Blubox got there early. The AOL Street Team was supposed to arrive at 6 PM at Irving Plaza. We were there at 5:45 PM. No way we weren't going to get a game piece this time.
We stood outside the venue, as did hundreds of others, crowding the block, blocking the tour buses. It turns 6. The AOL Street Team van pulls up. But the AOL Street Team doesn't jump out.
There's a moment of confusion. Suddenly a mass of people start walking in the direction of the East Village, like refugees from a virus outbreak in an upper-to-middle class suburb.
We're following behind a group of post-fratty guys in their Meterosexual Oxford shirts, trying to keep up with a pair of High Schoolers in '70s style sunglasses and punk-lite teeshirts.
We ask some college sophomores who look cool if they know where we are walking. We suddenly feel like the fifty-year-old insurance salesman on his vacation in India asking people on the street where he can find his hotel. As we trek down the street, one girl says that she thinks we need to go to "St. Marks."
But where on St. Marks?
Another one says: "I think somewhere between 1st and 3rd Ave."
The parade of random people invade St. Marks. DMB fans are wandering up and down St. Marks, exchanging glances with other lost searchers, racing after packs of people who appear suddenly confident of where they are going, only to realize they have no clue where to go.
With hope fading, and a birthday dinner reservation to make for the Blubox Intern, my "new friends" and us get some information from a random passerby, someone more likely to sell you a bootleg copy of Dickie Roberts on Broadway.
He tells us to head back up towards Astor Place. As the angels sang gloriously from heaven, we spot a crowd of people encircling those bright orange shirts that could only be the AOL Street Team.

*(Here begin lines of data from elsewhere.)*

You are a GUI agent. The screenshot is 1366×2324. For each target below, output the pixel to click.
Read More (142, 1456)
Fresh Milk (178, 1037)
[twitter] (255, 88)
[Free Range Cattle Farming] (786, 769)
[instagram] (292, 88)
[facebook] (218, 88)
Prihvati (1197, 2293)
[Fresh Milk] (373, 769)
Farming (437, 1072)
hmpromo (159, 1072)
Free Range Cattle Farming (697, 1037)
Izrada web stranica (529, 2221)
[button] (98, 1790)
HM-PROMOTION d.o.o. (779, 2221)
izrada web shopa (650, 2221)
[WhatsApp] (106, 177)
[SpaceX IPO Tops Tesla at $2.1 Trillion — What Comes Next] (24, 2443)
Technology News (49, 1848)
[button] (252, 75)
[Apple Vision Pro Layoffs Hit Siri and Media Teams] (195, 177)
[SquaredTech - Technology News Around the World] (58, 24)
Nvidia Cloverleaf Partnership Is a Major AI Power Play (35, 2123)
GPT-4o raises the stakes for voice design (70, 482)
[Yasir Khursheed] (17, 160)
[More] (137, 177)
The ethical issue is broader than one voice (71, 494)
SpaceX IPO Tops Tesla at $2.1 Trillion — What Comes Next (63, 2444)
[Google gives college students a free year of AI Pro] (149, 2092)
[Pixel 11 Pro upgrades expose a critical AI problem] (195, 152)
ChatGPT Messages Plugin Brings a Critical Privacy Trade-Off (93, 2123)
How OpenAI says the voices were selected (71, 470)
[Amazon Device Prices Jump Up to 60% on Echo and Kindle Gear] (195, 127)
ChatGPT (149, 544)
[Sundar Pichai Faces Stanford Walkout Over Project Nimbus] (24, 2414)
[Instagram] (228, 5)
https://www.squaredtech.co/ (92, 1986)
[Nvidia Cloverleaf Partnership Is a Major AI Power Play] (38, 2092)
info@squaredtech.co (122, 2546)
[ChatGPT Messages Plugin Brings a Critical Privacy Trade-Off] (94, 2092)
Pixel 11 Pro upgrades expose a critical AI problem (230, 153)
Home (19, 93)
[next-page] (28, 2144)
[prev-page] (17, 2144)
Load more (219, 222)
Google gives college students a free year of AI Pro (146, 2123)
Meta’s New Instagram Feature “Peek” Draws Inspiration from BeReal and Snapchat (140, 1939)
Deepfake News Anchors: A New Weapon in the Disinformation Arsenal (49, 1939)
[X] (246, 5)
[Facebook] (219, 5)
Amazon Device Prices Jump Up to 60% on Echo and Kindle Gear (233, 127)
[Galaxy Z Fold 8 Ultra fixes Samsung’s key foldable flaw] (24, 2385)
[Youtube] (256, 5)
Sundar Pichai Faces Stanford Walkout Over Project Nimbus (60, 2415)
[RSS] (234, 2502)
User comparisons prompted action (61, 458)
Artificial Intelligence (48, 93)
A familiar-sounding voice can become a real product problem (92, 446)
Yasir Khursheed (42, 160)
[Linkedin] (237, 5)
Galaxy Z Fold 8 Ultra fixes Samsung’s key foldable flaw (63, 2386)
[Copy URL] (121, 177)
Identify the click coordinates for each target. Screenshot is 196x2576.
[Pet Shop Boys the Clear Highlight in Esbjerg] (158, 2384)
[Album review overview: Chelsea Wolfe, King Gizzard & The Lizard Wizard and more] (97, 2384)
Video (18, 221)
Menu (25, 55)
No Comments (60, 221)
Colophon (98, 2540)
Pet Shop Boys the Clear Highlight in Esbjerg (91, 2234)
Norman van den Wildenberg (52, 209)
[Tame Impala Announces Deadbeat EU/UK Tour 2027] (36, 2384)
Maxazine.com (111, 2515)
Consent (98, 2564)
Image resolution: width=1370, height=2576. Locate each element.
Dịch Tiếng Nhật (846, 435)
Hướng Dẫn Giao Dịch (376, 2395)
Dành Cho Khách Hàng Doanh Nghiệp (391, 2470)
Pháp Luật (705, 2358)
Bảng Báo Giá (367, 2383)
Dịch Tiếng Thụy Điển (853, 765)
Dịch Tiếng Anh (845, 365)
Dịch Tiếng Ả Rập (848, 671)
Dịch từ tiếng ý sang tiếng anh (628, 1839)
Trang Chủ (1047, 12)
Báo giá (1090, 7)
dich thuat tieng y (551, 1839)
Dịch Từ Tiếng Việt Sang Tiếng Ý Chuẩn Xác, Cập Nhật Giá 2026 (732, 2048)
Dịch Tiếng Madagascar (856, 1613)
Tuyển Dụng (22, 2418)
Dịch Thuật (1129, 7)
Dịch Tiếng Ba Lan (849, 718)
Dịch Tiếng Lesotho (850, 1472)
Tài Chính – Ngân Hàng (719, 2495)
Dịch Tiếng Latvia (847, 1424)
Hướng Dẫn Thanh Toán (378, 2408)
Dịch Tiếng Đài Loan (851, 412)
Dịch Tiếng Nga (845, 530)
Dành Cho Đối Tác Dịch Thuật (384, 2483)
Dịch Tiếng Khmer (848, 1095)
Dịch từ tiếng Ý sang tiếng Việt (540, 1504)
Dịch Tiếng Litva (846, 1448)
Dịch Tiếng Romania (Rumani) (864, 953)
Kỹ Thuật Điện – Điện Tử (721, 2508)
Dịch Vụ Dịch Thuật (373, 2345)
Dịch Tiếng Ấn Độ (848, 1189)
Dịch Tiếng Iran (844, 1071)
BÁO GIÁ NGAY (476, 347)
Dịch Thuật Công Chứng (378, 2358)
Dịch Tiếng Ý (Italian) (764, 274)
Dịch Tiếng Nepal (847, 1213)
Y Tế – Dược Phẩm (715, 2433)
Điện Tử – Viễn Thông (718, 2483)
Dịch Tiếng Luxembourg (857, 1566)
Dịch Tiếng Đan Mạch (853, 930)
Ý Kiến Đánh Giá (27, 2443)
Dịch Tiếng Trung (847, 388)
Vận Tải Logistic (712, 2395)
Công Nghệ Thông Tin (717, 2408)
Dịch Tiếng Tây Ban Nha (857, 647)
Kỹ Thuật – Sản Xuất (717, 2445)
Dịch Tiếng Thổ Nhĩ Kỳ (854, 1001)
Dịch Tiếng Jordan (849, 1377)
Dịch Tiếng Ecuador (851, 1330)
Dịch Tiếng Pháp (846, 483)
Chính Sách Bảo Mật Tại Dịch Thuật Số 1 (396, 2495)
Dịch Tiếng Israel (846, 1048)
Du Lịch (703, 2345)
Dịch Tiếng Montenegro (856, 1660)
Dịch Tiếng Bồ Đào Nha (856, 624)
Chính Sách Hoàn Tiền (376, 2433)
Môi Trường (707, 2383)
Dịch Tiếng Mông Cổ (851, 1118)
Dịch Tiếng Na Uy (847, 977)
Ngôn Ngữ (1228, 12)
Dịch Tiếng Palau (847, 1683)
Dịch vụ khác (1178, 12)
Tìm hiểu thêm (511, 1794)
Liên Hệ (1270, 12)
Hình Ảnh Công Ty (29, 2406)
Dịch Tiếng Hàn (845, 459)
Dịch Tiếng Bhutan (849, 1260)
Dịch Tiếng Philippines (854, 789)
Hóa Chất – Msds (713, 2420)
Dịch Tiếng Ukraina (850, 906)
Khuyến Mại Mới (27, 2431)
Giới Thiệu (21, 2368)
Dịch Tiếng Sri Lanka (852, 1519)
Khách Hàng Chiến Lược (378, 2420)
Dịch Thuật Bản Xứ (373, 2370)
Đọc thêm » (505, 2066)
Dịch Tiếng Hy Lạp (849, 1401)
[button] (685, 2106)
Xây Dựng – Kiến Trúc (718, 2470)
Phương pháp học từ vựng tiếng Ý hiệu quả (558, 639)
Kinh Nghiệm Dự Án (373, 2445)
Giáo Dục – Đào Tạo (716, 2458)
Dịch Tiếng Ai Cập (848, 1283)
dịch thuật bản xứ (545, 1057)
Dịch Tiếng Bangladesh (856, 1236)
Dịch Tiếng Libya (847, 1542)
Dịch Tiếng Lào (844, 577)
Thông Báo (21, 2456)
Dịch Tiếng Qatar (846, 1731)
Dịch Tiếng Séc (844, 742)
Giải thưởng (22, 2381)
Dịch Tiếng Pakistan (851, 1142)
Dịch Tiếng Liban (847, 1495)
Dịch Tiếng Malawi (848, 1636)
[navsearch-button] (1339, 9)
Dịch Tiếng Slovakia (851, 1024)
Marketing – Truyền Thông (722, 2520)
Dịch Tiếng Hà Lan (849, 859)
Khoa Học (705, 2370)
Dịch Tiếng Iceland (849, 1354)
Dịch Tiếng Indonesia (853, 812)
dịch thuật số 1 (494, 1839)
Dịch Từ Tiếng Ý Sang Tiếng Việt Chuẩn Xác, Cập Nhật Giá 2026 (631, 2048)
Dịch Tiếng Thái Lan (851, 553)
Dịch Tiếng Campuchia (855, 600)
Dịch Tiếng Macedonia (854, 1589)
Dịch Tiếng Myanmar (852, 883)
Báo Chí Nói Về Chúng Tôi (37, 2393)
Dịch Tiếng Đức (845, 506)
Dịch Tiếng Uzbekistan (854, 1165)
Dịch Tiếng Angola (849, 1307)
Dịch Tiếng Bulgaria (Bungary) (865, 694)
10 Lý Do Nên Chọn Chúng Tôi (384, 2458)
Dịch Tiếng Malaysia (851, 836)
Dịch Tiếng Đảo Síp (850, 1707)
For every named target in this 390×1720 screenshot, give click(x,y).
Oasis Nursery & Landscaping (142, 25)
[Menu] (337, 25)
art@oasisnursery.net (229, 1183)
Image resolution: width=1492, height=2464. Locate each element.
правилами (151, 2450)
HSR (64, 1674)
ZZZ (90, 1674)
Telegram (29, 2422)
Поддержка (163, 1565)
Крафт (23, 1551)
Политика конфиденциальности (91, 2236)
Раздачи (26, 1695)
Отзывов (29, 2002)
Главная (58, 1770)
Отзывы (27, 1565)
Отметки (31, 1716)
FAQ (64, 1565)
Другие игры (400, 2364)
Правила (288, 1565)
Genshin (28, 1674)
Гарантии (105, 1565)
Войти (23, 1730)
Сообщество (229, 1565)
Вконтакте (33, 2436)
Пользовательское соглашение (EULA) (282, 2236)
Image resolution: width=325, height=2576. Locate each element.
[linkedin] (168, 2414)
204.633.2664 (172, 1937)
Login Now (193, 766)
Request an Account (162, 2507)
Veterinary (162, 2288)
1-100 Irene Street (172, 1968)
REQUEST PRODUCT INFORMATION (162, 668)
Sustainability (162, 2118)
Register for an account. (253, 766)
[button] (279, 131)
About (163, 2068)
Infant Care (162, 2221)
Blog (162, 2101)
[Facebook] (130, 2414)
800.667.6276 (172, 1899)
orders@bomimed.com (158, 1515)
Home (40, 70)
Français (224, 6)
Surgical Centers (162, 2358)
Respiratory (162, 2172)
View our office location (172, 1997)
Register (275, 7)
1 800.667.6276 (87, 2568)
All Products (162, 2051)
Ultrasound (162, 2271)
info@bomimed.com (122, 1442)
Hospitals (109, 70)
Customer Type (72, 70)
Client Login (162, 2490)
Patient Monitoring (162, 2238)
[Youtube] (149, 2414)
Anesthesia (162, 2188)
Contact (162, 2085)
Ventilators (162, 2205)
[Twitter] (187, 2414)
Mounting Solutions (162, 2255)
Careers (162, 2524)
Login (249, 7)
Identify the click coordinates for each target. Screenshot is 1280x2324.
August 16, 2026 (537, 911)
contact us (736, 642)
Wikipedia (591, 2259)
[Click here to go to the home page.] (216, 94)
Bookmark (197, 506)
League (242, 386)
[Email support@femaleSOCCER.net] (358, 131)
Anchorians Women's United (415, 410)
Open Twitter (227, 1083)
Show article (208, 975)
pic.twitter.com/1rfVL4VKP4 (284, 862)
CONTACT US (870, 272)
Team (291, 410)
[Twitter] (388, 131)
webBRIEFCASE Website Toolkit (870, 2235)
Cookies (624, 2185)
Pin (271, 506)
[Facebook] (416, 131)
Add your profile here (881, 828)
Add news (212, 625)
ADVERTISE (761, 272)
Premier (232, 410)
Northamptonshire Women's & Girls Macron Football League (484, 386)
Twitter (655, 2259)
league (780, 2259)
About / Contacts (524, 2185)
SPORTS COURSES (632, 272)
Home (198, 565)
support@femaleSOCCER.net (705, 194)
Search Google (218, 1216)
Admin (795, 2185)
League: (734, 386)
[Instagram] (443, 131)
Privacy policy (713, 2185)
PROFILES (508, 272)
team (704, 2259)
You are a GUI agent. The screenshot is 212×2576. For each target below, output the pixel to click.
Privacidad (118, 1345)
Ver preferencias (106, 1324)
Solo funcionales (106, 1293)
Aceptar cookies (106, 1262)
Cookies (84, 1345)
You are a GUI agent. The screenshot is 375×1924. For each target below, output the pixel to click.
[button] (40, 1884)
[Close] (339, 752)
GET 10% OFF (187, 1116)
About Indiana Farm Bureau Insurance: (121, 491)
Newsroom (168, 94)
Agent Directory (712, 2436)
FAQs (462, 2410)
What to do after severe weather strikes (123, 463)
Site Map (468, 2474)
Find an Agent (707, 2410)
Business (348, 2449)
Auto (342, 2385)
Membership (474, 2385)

We go up to the same Street Team guy who was "all out" of game pieces the day before at Webster Hall. But he did sympathize with us, lamenting how scalpers and non-fans were scoring tickets that should be going to fans like us (our friends over at Lockhart Steele.com noted that our last post made us look like "some crazy hardcore DMB fan.")
The Blubox Intern argues that getting the tickets is no longer even about the music; it's now about "the challenge." That's right. We're not going to be denied. Not now. Not at this point. Not by those AOL bastards. It's a race against time. A battle of wills. The Universe vs. Us.
The Blubox Intern hypothesized that "we don't really want to get the tickets" because then we can be justified about "being miserable about not going."
We approach our old blonde-dyed AOL Street Team friend. He pulls out a game piece from his bag and gives it to me. He scans our bar code. What if we told you we finally won?
WHAT WOULD YOU SAY?
As we waited in the long redeeming line, the sound of Dave Matthews floating from the AOL Street Team van, we enjoyed a peaceful, easy feeling.
It was one of those little New York moments you take for yourself. Here we were. Standing in New York City on a warm fall night. Taxi cars and buses, newspaper stands and pizza places, and people emerging from the historic subway entrance. The almost infinite flow of activity. The harmony of coincidence. The dance of seperate fates. So many lives. So much human will. So much intention. But how much is chance? How much is a higher plan?
We walked away from the bustling crazy world of the Concert ticket giveway, sliding the tickets into our pockets. We walked away without an answer.